腎上腺位置較深,開放手術暴露手術視野和操作過程較為困難,而腹腔鏡能對腎上腺手術視野進行放大,進行精確的解剖性游離,從而避免腎上腺的損傷,其優勢明顯優于開放手術。本研究發現,腹腔鏡腎上腺切除術選擇不同的手術入路和手術操作方法,會對術中血流動力學的改變產生不同的影響,然而對術中血流動力學穩定性的控制至今仍然是泌尿外科醫生所面臨的挑戰與難題,特別是在腹腔鏡下對腎上腺嗜鉻細胞瘤手術過程的優化。因在嗜鉻細胞瘤的腎上腺切除術中,術中血流動力學不穩定會使患者發生心腦血管并發癥的風險明顯增加,α 受體阻滯劑和術前擴容是術前準備的主要方法,可以幫助緩解術中血流動力學的不穩定,還可使兒茶酚胺分泌引起的血流動力學波動更容易控制[18-19]。KIERNAN 等[20]在對嗜鉻細胞瘤手術期間血流動力學不穩定的預測因子研究中發現,麻醉誘導和腫瘤操作可以增加兒茶酚胺的釋放,以及腫瘤大小、手術入路和選擇性α 阻滯劑與嗜鉻細胞瘤切除術中的術中血流動力學不穩定明顯相關。盡管在術前進行充分的控制血壓、心率和擴容,嗜鉻細胞瘤手術中仍存在高血壓危象的風險,而高血壓危象最危險的后遺癥是心肺梗阻和腦梗死[14],這是因為術中腫瘤刺激誘導內源性兒茶酚胺的釋放增加,從而導致血壓明顯升高,且由于腫瘤血管結扎后內源性兒茶酚胺釋放的快速減少,而致使血壓下降。因此,需要在術中施用外源性兒茶酚胺[21]。針對術中血流動力學變化的影響,本研究發現除了對腎上腺術前的準備和術中麻醉管理的優化之外,術中早期控制腎上腺中央靜脈和減少刺激腫瘤的手術操作,對減少術中高血壓危象的發生和維持手術過程中血流動力學的穩定至關重要。
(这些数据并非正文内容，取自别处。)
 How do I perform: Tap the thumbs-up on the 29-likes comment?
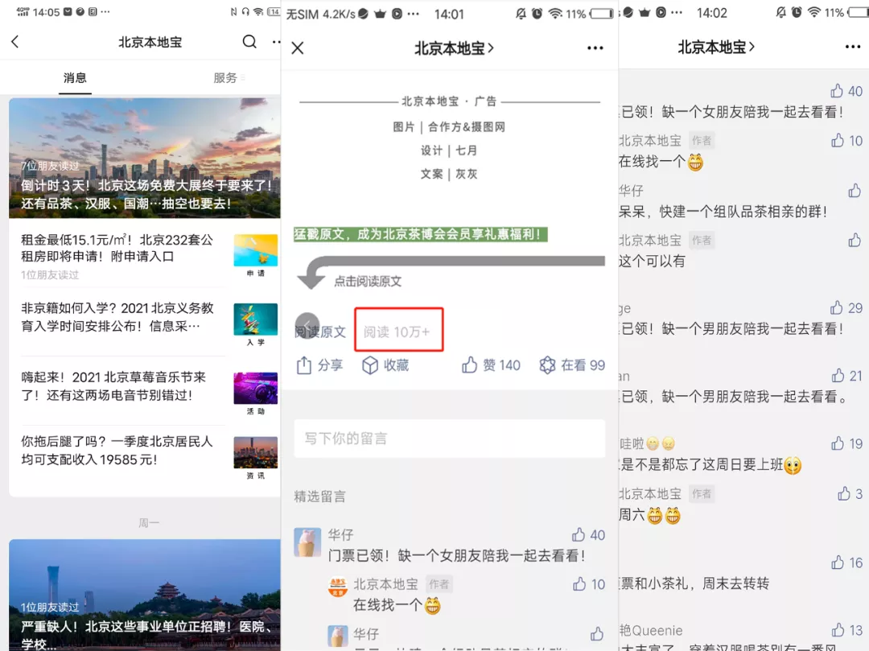[836, 308]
本研究顯示,B組患者手術時間、術后下床活動時間、術后腸道功能恢復時間和術后住院時間較A組短(P<0.05),術后疼痛程度輕于A組(P<0.05),這與B組在后腹腔鏡腎上腺切除術過程中嚴格執行解剖程序化六步法后腹腔鏡腎上腺切除術有關,避免了對鄰近器官、血管的損傷和對腸管的干擾,術中嚴格循序漸進,充分利用腹膜返折、腎周筋膜和腰大肌等解剖標志,找準3個無血管平面,即腹側腎筋膜前間隙、背側腰大肌前間隙和腎上極實質表面與腎上腺底部脂肪囊之間的無血管平面,在游離背側腰大肌前間隙平面時可辨認出內側弓狀韌帶,在其內側可見到腎門區腎動脈的搏動,游離完此3個無血管平面后,進一步對腎上腺中央靜脈及腎上腺進行處理,術中采取先游離夾閉并切斷腎上腺中央靜脈,再游離腎上腺腫瘤,并利用腎上腺上極條索組織懸吊作用,完整切除腎上腺腫瘤。B組術中還發現有2例患者存在腎上腺中央靜脈變異,1例為左腎上腺中央靜脈與左膈下靜脈分別匯入左腎靜脈,1例為右腎上腺中央靜脈匯入肝短靜脈。因B組術中嚴格沿3個無血管平面依序仔細游離,先游離腹側腎筋膜前間隙,并利用氣腹壓的作用擴大此間隙,防止腹膜、鄰近臟器及血管的損傷,術中解剖程序化的游離也避免了在脂肪堆中盲目尋找腎上腺,防止術中解剖的迷失和術中腎上腺的損傷和刺激,因術中解剖層面清楚,能及時辨認和處理變異的腎上腺中央靜脈及早期控制腎上腺中央靜脈,避免了術中腎上腺中央靜脈及鄰近血管的損傷,也減少了術中血流動力學的波動。B組術中切除腎上腺時最高SBP 和DBP 波動的幅度較小,術中無1例出現高血壓危象,這可能與術中早期處理控制腎上腺中央靜脈、避免對腫瘤過多的刺激及減少血管活性物質入血有關,從而防止術中因血壓波動過大而出現相關并發癥。因此,B組血流動力學穩定性明顯優于A組(P<0.05)。此外,B組術中還充分利用了髂前上棘腹側的輔助操作孔與腋前線手術操作孔不處于同一條垂直線上,手術助手可以經該輔助操作孔靈活地協助暴露及牽引,能避免術者與助手手術器械之間的交叉碰撞或打架問題,因術中的良好暴露和手術配合,有效地縮短了手術時間和減少術中鄰近臟器的損傷。本研究B組術中未出現鄰近臟器的損傷,術中并發癥的發生率低于A組(P<0.05),且未增加術后并發癥發生的風險(P>0.05)。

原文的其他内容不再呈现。